The state is taking action on the basis not just of protected categories, but against hurt feelings among those categories. This is an especially dangerous shift. The state is no longer just punishing the person for their discrimination, but they are exacting punishment for discrimination on the basis of how discrimination was perceived. This legal doctrine puts others, the offended party, in control of how the state punishes those who offended the aggrieved party as if the offense was still occurring even after it ceased. Inflicting stigma, intentionally or not, becomes an invitation for litigation.

Follow the consequences of these arguments, and the government is free to take over whatever it wants and punish anyone for not going along if someone else complains about being burdened with stigma.

The oral argument could have used some more information about the history of adoption, specifically the authority under which it has operated over the years. One side argued that a private entity has been doing this work for two centuries. The other side argued adoption is now “the City's own program” and the children are “its own wards of the state.” There were a few moments that got close to bringing that information to light, but time was short.

Another noteworthy moment was when an attorney argued, “CSS's position would also imply, for example, that police officers could decline on religious grounds to enforce particular laws, prison guards could insist on evangelizing to inmates” (pp. 89-90). What's wrong with that? Why shouldn't a Christian be free to talk about his beliefs just because he works for the government? Would that allow Moslems to talk about their beliefs as well? Yes. Truth is truth, and people should be free to persuade and make their case. Evangelism isn't proselytizing. “He who has ears to hear, let him hear.” The more government takes over, the bigger this issue gets.

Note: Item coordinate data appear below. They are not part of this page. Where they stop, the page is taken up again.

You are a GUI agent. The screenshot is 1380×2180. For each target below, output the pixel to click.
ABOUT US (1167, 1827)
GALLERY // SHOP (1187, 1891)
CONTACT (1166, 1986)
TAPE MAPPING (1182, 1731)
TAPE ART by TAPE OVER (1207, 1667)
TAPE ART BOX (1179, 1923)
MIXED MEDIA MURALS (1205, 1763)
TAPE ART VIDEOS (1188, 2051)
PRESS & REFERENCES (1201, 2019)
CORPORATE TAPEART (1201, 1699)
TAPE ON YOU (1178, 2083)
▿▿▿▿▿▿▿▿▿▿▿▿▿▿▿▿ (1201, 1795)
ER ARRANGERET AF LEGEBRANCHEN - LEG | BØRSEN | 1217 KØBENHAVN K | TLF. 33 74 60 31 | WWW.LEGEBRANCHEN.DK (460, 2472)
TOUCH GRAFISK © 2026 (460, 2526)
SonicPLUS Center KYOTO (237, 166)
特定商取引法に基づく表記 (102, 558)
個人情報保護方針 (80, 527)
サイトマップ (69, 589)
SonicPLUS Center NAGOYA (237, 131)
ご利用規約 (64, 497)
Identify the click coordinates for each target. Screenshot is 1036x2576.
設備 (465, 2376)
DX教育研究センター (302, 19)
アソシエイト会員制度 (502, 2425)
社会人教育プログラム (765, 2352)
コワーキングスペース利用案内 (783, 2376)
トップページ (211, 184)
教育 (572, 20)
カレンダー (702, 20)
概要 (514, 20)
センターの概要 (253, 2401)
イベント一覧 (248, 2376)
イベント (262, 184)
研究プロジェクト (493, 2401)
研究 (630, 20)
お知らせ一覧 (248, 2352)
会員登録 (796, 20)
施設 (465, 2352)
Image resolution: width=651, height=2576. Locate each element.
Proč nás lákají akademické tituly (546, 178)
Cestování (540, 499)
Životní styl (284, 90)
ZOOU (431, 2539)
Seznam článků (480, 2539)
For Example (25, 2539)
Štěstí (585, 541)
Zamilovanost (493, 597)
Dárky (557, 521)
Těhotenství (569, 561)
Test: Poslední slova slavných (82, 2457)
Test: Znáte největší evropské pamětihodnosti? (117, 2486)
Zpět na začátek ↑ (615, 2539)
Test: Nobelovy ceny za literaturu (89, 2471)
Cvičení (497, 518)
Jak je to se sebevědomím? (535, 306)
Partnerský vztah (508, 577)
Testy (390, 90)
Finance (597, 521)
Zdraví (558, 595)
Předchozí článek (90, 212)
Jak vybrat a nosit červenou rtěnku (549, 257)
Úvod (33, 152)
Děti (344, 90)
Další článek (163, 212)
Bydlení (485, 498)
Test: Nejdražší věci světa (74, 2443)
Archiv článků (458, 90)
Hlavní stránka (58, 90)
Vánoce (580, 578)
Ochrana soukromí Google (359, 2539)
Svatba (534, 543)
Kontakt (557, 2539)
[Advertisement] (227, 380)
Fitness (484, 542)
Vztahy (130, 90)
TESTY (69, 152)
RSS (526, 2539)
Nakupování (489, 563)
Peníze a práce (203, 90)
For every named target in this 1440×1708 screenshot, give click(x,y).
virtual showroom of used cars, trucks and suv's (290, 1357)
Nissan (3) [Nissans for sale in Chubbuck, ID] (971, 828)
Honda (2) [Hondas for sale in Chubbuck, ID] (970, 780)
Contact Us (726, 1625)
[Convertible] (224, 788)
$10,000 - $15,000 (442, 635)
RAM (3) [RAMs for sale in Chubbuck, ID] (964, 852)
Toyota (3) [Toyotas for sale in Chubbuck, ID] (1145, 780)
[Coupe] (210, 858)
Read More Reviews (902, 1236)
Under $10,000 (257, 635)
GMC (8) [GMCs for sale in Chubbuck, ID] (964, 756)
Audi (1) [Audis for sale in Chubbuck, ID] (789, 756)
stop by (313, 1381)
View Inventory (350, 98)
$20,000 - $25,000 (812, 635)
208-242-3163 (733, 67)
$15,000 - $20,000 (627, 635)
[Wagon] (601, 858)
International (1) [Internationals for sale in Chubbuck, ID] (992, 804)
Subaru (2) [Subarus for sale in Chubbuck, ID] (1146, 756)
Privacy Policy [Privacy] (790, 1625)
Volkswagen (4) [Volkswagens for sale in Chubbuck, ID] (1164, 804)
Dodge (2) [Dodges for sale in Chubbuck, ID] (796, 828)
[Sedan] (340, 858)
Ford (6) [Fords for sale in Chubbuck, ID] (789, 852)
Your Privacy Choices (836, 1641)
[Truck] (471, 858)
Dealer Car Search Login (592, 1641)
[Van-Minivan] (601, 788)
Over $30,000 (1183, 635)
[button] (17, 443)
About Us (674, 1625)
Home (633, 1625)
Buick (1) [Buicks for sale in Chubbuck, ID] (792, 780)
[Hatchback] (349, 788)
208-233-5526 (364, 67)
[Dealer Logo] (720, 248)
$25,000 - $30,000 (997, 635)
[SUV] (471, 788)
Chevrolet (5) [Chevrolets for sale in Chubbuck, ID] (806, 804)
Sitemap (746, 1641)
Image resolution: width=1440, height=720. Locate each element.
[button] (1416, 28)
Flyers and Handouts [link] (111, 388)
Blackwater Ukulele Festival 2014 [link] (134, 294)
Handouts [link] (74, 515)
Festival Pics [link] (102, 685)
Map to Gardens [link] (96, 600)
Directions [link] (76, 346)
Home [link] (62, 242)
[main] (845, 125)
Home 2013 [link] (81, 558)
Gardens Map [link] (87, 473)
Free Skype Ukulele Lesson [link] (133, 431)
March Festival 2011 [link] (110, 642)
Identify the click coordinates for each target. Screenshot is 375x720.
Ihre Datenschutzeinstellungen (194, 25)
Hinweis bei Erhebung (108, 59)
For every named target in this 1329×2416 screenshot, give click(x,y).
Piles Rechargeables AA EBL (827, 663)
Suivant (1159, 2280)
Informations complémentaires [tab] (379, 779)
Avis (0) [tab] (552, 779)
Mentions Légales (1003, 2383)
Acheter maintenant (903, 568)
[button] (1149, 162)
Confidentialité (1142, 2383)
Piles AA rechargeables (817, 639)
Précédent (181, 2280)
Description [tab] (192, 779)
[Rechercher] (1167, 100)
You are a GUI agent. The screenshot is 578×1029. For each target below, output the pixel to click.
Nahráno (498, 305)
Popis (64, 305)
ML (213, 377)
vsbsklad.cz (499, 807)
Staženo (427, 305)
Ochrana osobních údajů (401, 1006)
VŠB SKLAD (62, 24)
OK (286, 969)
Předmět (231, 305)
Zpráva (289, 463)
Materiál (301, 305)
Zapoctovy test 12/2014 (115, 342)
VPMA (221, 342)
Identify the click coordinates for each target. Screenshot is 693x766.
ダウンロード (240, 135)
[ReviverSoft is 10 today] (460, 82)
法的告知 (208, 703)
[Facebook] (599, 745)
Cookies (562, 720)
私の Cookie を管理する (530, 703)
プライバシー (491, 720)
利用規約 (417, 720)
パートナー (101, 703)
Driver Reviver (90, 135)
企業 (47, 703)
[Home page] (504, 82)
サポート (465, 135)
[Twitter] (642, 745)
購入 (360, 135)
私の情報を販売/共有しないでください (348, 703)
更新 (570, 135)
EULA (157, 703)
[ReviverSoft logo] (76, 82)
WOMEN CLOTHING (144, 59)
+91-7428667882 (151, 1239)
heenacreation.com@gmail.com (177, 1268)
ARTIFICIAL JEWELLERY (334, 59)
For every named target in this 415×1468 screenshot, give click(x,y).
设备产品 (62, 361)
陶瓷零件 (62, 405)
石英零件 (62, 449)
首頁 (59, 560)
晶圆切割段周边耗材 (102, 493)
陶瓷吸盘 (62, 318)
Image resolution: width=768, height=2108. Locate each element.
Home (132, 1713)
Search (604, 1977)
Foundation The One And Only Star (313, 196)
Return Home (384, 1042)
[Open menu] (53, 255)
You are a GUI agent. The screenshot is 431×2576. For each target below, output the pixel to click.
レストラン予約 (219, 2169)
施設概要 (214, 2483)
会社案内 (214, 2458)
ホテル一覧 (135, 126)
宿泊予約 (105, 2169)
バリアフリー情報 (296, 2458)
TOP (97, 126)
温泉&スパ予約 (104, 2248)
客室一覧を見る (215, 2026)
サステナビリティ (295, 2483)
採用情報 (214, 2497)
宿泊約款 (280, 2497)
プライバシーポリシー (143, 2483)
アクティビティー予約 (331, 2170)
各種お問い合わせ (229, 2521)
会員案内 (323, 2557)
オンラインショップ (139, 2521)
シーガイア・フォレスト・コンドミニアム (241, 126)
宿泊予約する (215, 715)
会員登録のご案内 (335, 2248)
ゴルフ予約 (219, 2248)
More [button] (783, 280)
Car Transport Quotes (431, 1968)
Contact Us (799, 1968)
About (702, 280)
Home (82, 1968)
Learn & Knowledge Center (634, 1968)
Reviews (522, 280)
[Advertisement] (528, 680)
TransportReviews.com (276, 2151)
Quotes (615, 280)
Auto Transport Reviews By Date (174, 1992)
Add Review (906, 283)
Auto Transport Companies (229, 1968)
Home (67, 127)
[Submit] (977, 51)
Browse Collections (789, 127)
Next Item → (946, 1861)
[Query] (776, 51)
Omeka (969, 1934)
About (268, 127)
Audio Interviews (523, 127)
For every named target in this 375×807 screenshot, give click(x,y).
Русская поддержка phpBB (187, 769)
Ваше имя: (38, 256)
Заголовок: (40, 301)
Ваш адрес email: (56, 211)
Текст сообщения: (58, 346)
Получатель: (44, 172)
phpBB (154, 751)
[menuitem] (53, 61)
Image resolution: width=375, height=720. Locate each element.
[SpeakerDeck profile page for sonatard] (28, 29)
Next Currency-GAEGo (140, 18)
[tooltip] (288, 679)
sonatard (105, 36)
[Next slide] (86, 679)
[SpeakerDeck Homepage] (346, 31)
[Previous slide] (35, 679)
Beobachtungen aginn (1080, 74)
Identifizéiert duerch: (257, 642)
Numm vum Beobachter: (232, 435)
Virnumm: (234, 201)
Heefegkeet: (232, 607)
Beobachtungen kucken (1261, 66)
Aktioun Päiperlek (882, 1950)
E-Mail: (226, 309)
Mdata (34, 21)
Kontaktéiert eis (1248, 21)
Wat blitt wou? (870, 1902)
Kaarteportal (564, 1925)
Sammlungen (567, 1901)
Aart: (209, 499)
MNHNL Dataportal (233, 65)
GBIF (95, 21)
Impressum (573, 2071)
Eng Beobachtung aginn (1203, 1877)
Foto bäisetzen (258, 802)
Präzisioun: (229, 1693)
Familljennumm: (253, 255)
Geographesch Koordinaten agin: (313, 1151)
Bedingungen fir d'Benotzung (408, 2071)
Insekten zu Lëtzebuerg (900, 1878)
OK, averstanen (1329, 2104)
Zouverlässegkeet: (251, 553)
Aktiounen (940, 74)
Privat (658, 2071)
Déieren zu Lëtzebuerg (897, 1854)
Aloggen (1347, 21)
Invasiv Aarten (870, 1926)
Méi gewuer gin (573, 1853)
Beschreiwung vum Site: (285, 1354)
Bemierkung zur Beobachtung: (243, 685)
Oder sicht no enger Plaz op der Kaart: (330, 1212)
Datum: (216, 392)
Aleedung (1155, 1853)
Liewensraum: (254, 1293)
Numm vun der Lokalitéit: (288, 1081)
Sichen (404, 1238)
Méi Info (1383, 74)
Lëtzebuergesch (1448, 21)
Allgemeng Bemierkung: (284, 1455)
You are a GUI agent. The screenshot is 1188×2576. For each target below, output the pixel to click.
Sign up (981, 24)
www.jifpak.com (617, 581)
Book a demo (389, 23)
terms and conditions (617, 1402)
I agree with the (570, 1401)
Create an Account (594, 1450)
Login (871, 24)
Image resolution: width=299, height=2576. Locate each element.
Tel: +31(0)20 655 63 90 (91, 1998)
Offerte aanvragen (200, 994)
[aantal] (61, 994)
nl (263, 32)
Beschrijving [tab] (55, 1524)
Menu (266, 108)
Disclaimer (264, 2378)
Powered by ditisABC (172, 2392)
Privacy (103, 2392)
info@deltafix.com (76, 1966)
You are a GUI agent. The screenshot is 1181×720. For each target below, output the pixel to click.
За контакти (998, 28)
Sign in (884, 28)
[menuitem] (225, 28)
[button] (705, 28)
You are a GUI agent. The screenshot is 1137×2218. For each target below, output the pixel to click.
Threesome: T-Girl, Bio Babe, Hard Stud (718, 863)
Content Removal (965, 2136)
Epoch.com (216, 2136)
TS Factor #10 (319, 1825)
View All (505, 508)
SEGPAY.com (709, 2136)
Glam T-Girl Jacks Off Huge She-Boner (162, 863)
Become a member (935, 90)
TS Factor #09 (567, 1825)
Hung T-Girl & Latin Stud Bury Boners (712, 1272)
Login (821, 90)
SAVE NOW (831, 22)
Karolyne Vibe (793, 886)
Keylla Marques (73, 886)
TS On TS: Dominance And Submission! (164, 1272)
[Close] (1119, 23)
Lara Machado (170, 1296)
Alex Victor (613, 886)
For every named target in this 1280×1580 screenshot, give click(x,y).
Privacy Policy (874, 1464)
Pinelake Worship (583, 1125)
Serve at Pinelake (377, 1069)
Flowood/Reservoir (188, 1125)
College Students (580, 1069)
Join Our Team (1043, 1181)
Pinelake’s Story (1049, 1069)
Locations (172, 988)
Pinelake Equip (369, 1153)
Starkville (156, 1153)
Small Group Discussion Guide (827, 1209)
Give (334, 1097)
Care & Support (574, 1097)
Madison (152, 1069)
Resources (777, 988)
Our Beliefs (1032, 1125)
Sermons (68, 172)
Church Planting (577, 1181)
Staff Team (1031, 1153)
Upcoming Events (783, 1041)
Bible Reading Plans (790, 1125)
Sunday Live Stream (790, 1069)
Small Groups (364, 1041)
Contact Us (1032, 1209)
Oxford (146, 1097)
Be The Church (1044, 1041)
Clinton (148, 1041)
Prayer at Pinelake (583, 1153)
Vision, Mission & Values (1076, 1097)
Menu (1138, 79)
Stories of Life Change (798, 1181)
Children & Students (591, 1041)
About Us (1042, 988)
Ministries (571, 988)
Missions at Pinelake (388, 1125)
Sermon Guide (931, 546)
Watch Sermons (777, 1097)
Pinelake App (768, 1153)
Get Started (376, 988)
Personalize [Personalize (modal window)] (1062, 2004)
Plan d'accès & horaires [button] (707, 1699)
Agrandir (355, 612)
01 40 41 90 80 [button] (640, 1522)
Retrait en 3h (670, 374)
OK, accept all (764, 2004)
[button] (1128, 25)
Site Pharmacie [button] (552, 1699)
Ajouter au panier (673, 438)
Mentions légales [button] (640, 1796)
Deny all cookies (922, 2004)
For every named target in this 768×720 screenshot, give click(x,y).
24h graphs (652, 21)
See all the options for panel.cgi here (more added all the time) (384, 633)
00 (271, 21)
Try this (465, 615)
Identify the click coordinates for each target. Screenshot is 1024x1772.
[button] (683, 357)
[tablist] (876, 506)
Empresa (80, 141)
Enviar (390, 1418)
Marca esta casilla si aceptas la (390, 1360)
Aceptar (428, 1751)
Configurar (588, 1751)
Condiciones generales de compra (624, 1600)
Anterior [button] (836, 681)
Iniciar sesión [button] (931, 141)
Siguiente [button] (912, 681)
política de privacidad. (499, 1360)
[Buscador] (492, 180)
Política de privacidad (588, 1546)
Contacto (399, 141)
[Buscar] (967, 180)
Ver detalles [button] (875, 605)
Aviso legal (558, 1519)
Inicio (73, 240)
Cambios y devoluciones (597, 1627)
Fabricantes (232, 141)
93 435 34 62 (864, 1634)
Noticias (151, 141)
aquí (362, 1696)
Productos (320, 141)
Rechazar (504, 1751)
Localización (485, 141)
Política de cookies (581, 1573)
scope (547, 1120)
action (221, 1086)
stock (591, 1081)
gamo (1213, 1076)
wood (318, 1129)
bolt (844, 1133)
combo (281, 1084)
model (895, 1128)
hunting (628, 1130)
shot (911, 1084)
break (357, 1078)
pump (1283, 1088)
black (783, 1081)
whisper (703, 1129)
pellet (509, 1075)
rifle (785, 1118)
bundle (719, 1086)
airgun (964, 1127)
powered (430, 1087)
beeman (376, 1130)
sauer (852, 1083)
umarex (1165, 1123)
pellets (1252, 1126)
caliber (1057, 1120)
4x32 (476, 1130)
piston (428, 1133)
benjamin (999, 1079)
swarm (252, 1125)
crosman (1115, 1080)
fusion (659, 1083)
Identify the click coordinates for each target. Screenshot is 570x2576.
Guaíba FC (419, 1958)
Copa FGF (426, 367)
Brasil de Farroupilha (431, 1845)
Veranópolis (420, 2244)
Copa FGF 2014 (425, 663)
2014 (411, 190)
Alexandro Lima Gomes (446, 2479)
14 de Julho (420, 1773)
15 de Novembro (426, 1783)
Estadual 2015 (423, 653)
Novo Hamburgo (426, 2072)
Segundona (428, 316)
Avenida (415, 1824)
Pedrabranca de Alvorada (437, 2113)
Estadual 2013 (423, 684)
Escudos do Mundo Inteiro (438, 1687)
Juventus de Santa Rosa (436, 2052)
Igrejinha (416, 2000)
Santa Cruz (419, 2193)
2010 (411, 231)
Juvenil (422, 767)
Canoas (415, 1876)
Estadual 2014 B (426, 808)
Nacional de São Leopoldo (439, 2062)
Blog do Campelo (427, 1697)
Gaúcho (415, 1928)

(Side note: It would be interesting to explore how that principle would compare to private sector employment. Should private employers be forced to retain employees who spoke to others from a theological standpoint with which they disagreed? Would it make a difference if those conversations were with people in or outside the organization? Would a formal clarification of speaking on behalf of a company or not make a difference? I would say employers should not be compelled to countenance speech they believe counter to their corporate values or personal beliefs for the simple reason there is diversity, not a monopoly, of private employers—unlike government. If one employer does not give enough freedom for an employee's preference, perhaps another would. If this gets rare with larger employers, other techniques for encouraging freedom may be available. If a “corporate equality index” can push companies to adopt certain policies, a similar “corporate freedom index” could also push them to adopt free speech policies for employees, too.)

Back to the case at hand, why not allow there to be a variety of adoption agencies with all kinds of specialties of people they do and don't want to encourage to adopt children? What's the point of having so many different agencies if they're all required to be identical according to the state's mandates?

One bright spot from the oral argument was when an attorney arguing against religious freedom argued that “the government somehow monopolizing a private care system, a healthcare system or hospital system… would raise any number of constitutional problems.” Perhaps there is still hope for staving off a government take-over of the entire health care system as “Medicare for All” would do.